--- ASSIGNMENT ---
Start the output with the opening line of the listing below and continue, reproducing each line exactly, up to and including the line that contains "Task: Click the pink".

--- GIVEN RECORDS ---

_ _ _ _

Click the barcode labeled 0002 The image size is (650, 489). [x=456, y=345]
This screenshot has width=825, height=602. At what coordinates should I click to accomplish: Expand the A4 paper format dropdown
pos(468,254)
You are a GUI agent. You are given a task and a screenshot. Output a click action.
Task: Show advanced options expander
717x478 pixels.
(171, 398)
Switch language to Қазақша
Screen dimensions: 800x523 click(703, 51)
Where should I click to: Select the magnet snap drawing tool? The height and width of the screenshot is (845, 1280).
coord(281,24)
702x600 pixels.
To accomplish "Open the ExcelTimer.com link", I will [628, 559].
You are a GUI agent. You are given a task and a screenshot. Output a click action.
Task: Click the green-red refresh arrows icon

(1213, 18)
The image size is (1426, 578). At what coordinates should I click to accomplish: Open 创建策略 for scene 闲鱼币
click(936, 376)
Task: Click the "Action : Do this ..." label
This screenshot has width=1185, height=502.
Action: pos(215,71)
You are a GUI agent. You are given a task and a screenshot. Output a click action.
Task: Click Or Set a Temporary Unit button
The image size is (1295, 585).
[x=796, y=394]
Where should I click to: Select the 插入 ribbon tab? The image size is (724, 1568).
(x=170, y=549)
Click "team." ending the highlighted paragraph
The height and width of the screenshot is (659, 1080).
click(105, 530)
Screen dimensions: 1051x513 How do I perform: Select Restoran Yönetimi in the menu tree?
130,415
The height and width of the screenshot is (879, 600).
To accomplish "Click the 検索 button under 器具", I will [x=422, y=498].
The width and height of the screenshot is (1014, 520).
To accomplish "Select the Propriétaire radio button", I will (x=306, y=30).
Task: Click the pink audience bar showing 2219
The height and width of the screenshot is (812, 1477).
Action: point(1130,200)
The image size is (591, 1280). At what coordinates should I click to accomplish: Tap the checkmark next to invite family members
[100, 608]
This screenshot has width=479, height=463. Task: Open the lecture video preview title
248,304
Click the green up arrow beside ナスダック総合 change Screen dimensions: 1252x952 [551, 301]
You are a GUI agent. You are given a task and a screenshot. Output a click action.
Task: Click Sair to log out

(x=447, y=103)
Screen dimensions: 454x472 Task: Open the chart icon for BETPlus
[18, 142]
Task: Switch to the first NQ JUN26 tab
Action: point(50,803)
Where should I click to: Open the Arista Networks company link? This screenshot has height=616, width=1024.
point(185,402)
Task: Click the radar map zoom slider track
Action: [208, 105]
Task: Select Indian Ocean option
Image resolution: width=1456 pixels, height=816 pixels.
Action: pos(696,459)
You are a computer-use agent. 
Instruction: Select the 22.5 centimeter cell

_ _ _ _

--- EXERCISE RESULT ---
Click the barcode labeled 0002 The image size is (650, 489). [x=456, y=345]
This screenshot has width=825, height=602. At what coordinates should I click to accomplish: Expand the A4 paper format dropdown
pos(468,254)
You are a GUI agent. You are given a task and a screenshot. Output a click action.
Task: Show advanced options expander
717x478 pixels.
(171, 398)
Switch language to Қазақша
Screen dimensions: 800x523 click(703, 51)
Where should I click to: Select the magnet snap drawing tool? The height and width of the screenshot is (845, 1280).
coord(281,24)
702x600 pixels.
To accomplish "Open the ExcelTimer.com link", I will [628, 559].
You are a GUI agent. You are given a task and a screenshot. Output a click action.
Task: Click the green-red refresh arrows icon

(1213, 18)
The image size is (1426, 578). At what coordinates should I click to accomplish: Open 创建策略 for scene 闲鱼币
click(936, 376)
Task: Click the "Action : Do this ..." label
This screenshot has width=1185, height=502.
Action: pos(215,71)
You are a GUI agent. You are given a task and a screenshot. Output a click action.
Task: Click Or Set a Temporary Unit button
The image size is (1295, 585).
[x=796, y=394]
Where should I click to: Select the 插入 ribbon tab? The image size is (724, 1568).
(x=170, y=549)
Click "team." ending the highlighted paragraph
The height and width of the screenshot is (659, 1080).
click(105, 530)
Screen dimensions: 1051x513 How do I perform: Select Restoran Yönetimi in the menu tree?
130,415
The height and width of the screenshot is (879, 600).
To accomplish "Click the 検索 button under 器具", I will [x=422, y=498].
The width and height of the screenshot is (1014, 520).
To accomplish "Select the Propriétaire radio button", I will (x=306, y=30).
Task: Click the pink audience bar showing 2219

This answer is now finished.